[Mailman-Users] Blocking entire domains
Mark Sapiro
msapiro at value.net
Sat Jul 8 21:05:53 CEST 2006
Martin Dennett (Gmail) wrote:
>Would that also be applicable to, for example, addresses after the @
>where more than one option exists? I'm thinking of "ms*.hinet.net" -
>I've got a lot of banned members where the "*" is a number, and I don't
>fancy having to block ms1.hinet.net, ms2.hinet.net, ms3.hinet.net etc.
You don't have quite the right syntax for regular expressions (they're
not wildcards). See <http://docs.python.org/lib/re-syntax.html>.
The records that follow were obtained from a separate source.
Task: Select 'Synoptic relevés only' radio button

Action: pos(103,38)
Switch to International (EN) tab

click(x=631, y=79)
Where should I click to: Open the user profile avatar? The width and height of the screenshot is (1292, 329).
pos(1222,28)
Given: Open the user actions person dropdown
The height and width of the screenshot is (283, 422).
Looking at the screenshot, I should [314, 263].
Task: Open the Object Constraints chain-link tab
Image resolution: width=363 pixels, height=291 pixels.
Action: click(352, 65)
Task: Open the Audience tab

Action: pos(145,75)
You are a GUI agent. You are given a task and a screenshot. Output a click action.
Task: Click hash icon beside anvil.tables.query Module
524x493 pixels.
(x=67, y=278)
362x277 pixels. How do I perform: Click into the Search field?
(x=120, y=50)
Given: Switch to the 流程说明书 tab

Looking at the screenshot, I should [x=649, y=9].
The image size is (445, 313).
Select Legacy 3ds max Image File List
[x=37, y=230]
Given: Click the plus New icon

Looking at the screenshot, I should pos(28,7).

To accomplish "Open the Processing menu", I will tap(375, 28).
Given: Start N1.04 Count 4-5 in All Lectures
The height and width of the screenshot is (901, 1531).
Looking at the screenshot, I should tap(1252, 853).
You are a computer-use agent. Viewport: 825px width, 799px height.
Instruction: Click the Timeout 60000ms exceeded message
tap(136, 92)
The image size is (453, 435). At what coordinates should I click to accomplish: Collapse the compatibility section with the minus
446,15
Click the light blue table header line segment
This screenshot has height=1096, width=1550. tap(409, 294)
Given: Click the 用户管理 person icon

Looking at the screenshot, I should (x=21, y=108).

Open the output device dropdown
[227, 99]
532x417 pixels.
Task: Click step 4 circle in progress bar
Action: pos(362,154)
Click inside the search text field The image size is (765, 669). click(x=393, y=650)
The above example can be coded as
^.*@.*\.hinet\.net
The start of the string (^) followed by any character (.) zero or more
times (*) followed by @ followed by zero or more of anything (.*)
followed by a literal . (\.) followed by hinet followed by a literal .
(\.) followed by net followed by anything. This would match
abcxyz at ms3.hinet.net, asdfg at qwe.hinet.net.ca and many others.
It could also be
^[^@]+ at ms[0-9]\.hinet\.net$
The start of the string followed by at at least one (+) non @ character
([^@]) followed by @ms followed by a digit ([0-9]) followed by
.hinet.net followed by the end of the string.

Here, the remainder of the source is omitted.